The slot system goes some way to solving this problem: while the total number of choices is much lower than that provided by a tree system, the number of meaningful choices is potentially much higher. In the screenshot above the player can only pick one talent per row, with the rows sorted by 'type' of ability - the first row is a mobility option, the second a damage reduction, the third a control, and so on. The abilities don't synergize particularly well, meaning that 'optimal' decisions don't emerge as readily: whether you've taken Presence of Mind or Blazing Speed or Ice Floes doesn't really affect your decision on whether to take Temporal Shield or Flameglow or Ice Barrier. Of course, this is also a disadvantage - if all the choices are equally valid and don't impact each other then what's the point of having them? Also, the layering of abilities by type reduces player choice fairly dramatically - while it makes it 'idiot proof' in the sense that it's impossible to construct a truly useless build, it also means that players are restricted to a pre-set template of how they 'should' play (if I want to shun all survival options in order to maximize damage, for example, I should be able to).
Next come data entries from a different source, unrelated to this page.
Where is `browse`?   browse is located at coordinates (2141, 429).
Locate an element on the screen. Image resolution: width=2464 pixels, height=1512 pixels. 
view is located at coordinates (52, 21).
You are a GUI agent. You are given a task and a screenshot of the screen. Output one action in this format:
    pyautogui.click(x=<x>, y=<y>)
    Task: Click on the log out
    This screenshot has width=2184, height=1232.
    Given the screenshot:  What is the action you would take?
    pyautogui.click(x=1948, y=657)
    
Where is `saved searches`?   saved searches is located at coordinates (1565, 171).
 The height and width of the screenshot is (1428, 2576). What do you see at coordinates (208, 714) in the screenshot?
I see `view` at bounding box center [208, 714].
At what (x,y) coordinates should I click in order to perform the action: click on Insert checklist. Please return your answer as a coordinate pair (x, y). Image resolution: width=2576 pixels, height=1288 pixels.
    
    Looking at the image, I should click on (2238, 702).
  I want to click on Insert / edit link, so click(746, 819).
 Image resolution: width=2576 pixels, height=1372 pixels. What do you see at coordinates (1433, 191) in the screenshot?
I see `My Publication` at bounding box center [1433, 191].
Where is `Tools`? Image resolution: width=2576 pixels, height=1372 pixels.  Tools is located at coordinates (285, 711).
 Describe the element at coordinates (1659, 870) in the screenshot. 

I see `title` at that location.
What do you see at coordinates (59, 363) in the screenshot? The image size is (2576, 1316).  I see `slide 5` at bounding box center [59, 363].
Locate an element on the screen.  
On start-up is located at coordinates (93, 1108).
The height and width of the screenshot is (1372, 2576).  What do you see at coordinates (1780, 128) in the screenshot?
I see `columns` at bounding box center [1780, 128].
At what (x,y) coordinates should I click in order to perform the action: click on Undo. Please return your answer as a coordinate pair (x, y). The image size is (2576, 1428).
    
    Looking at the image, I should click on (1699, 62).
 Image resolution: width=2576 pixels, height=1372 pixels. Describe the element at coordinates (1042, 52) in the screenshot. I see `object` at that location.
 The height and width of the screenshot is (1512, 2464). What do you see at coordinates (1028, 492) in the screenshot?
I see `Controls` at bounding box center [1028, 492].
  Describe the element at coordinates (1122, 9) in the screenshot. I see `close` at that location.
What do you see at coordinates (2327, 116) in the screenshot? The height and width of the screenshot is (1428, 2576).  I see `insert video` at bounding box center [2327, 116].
Solution: What should be obvious from this rather lengthy explanation is that there's no obviously 'right' option in the same way as there was for the aspect ratio problem. Each option has its own advantages and disadvantages and strikes a different balance between player choice and ease of balance. Currently I'm favouring the list solution as it grants the player the most freedom, and trying to impose some level of external balance upon it by pricing each of the options - effectively creating a tree system but without any specialisations or dependencies. This seems to work fairly well, as it creates a nice balance between power and flexibility; players can choose only the powerful abilities, sinking all their points into a small number of options, or they can choose to diversify and pick a larger number of cheaper abilities. The downside to this approach is that it requires the number of abilities a player has access to to be flexible, but that's a coding rather than a balance issue.

Ok, that was rather longer than I intended, but hopefully it gives you some idea of the design process. There's quite a fun little problem involving Spell Reflect I'll probably cover next.


P.S. My aim from now on is to do a weekly update (regularity being much more important than flexibility) every Saturday morning. I don't know if I'll be able to stick to it, but hopefully saying it will make it so.